_WORK TO DO_
Copy everything from "Most criminal profilers" down to "perpetrated in America." in the Cassie Chadwick text, substituting "Cassie Chadwick" for each occurrence of "Elizabeth Bigley".

Start TEXT TO READ

Cassie Chadwick (1857-1907)

Most criminal profilers in America agree that the success of a good con is the perpetrator of the cons ability to think on their feet, adjust to all situations in an instant and be on a constant vigil for the next opportunity. Elizabeth Bigley, a con woman since the age of 11, did not perfect her abilities until she was nearly 40 years old and her biggest con goes down in America’s strange history as one of the most elaborate and successful cons ever perpetrated in America.

At the age of 13, Elizabeth Bigley was first arrested for forgery, in Ontario, Canada. She had opened a bank account with very little money and began writing bad checks to businesses in Woodstock, Ontario. The courts determined that the young Elizabeth was mentally troubled and released her to her father. She made her way to Cleveland, Ohio in 1875, to be with her newly married sister. Elizabeth was in need of employment so she set up shop as a fortune teller under the name of Madame Lydia de Vere. Over the next 14 years she was married twice, first to Dr. Wallace Springsteen who quickly discovered her criminal behavior and filed for divorce. She next married a farmer named John Scott, however farm life did not suit Elizabeth and the couple was divorced four years later.

End TEXT TO READ
Start PROVIDED MATERIAL

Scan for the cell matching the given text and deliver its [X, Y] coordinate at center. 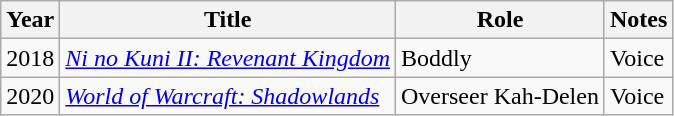
2020 [30, 96]
Ni no Kuni II: Revenant Kingdom [228, 58]
Overseer Kah-Delen [500, 96]
2018 [30, 58]
Role [500, 20]
Title [228, 20]
Year [30, 20]
Boddly [500, 58]
World of Warcraft: Shadowlands [228, 96]
Notes [638, 20]
Return the [X, Y] coordinate for the center point of the cell that contains the specified text.  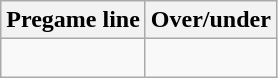
Over/under [210, 20]
Pregame line [74, 20]
From the cell containing the given text, extract its center point as (X, Y) coordinate. 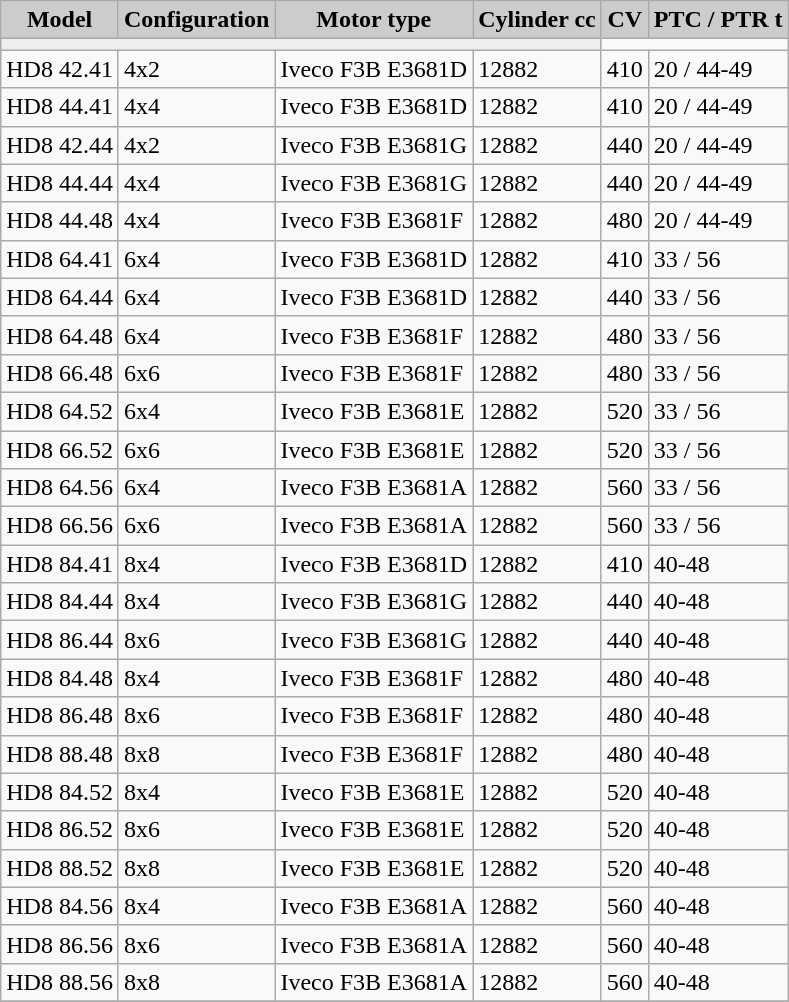
HD8 64.52 (60, 411)
Configuration (196, 20)
HD8 84.48 (60, 678)
HD8 88.52 (60, 868)
Motor type (374, 20)
HD8 66.48 (60, 373)
HD8 84.41 (60, 564)
HD8 86.52 (60, 830)
HD8 88.48 (60, 754)
HD8 66.52 (60, 449)
HD8 64.41 (60, 259)
HD8 64.44 (60, 297)
HD8 84.52 (60, 792)
HD8 44.48 (60, 221)
Cylinder cc (538, 20)
HD8 88.56 (60, 982)
HD8 44.41 (60, 107)
HD8 86.56 (60, 944)
Model (60, 20)
CV (624, 20)
HD8 86.48 (60, 716)
PTC / PTR t (718, 20)
HD8 84.56 (60, 906)
HD8 86.44 (60, 640)
HD8 66.56 (60, 526)
HD8 64.48 (60, 335)
HD8 42.41 (60, 69)
HD8 42.44 (60, 145)
HD8 64.56 (60, 488)
HD8 44.44 (60, 183)
HD8 84.44 (60, 602)
Find where the given text appears and provide that cell's center as (x, y) coordinate. 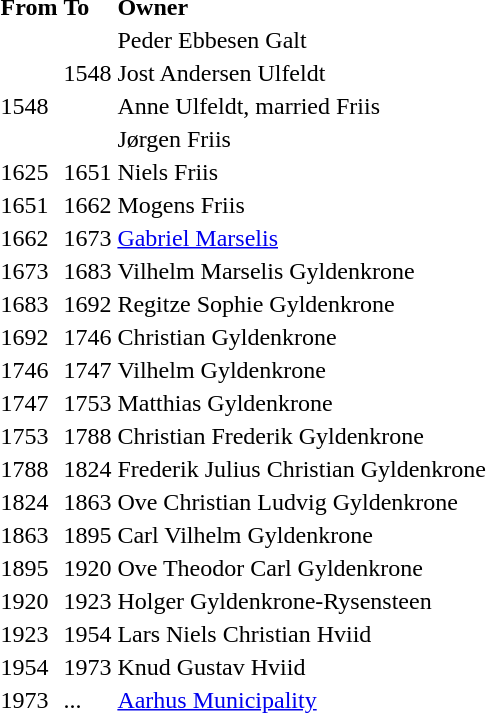
1662 (88, 205)
1747 (88, 370)
1824 (88, 469)
1895 (88, 535)
1651 (88, 172)
1954 (88, 634)
1683 (88, 271)
1746 (88, 337)
1788 (88, 436)
1753 (88, 403)
1673 (88, 238)
1548 (88, 73)
1692 (88, 304)
1973 (88, 667)
1863 (88, 502)
1920 (88, 568)
1923 (88, 601)
Provide the (x, y) coordinate of the cell's center where the given text is located.  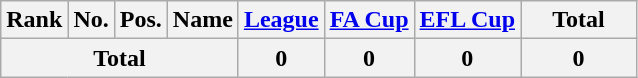
No. (91, 20)
Pos. (140, 20)
EFL Cup (467, 20)
FA Cup (369, 20)
Rank (34, 20)
Name (202, 20)
League (281, 20)
Search for the cell housing the specified text and yield its (X, Y) center coordinate. 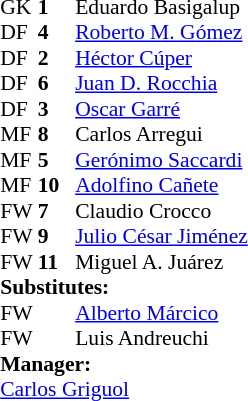
Manager: (124, 364)
Adolfino Cañete (162, 185)
Miguel A. Juárez (162, 262)
10 (57, 185)
9 (57, 237)
Oscar Garré (162, 109)
6 (57, 83)
8 (57, 135)
4 (57, 33)
Gerónimo Saccardi (162, 160)
Julio César Jiménez (162, 237)
Carlos Arregui (162, 135)
Alberto Márcico (162, 313)
7 (57, 211)
5 (57, 160)
2 (57, 58)
Claudio Crocco (162, 211)
Roberto M. Gómez (162, 33)
3 (57, 109)
Substitutes: (124, 287)
Luis Andreuchi (162, 339)
Juan D. Rocchia (162, 83)
Héctor Cúper (162, 58)
11 (57, 262)
Locate the cell with the specified text and output its (X, Y) center coordinate. 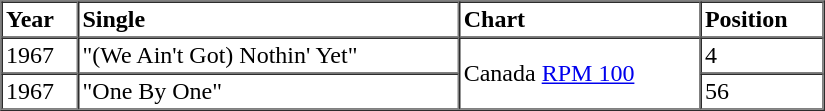
Chart (580, 20)
Single (268, 20)
Position (762, 20)
"(We Ain't Got) Nothin' Yet" (268, 56)
"One By One" (268, 92)
4 (762, 56)
Year (40, 20)
Canada RPM 100 (580, 74)
56 (762, 92)
Provide the (x, y) coordinate of the cell's center where the given text is located.  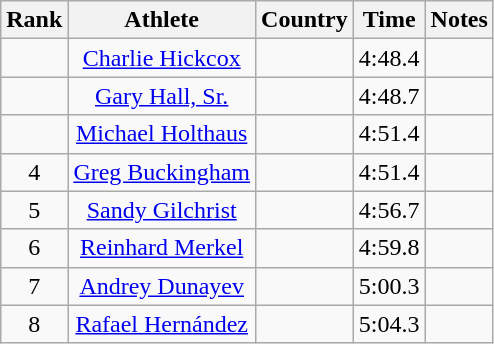
Andrey Dunayev (162, 286)
Reinhard Merkel (162, 248)
4:56.7 (389, 210)
5 (34, 210)
7 (34, 286)
4:48.7 (389, 96)
Notes (459, 20)
Sandy Gilchrist (162, 210)
4:48.4 (389, 58)
8 (34, 324)
Charlie Hickcox (162, 58)
Greg Buckingham (162, 172)
4 (34, 172)
Athlete (162, 20)
Rafael Hernández (162, 324)
Country (305, 20)
4:59.8 (389, 248)
Time (389, 20)
Michael Holthaus (162, 134)
Rank (34, 20)
Gary Hall, Sr. (162, 96)
6 (34, 248)
5:04.3 (389, 324)
5:00.3 (389, 286)
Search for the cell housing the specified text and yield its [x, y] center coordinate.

End PROVIDED MATERIAL

_ANSWER TO THIS EXERCISE_
Most criminal profilers in America agree that the success of a good con is the perpetrator of the cons ability to think on their feet, adjust to all situations in an instant and be on a constant vigil for the next opportunity. Cassie Chadwick, a con woman since the age of 11, did not perfect her abilities until she was nearly 40 years old and her biggest con goes down in America’s strange history as one of the most elaborate and successful cons ever perpetrated in America.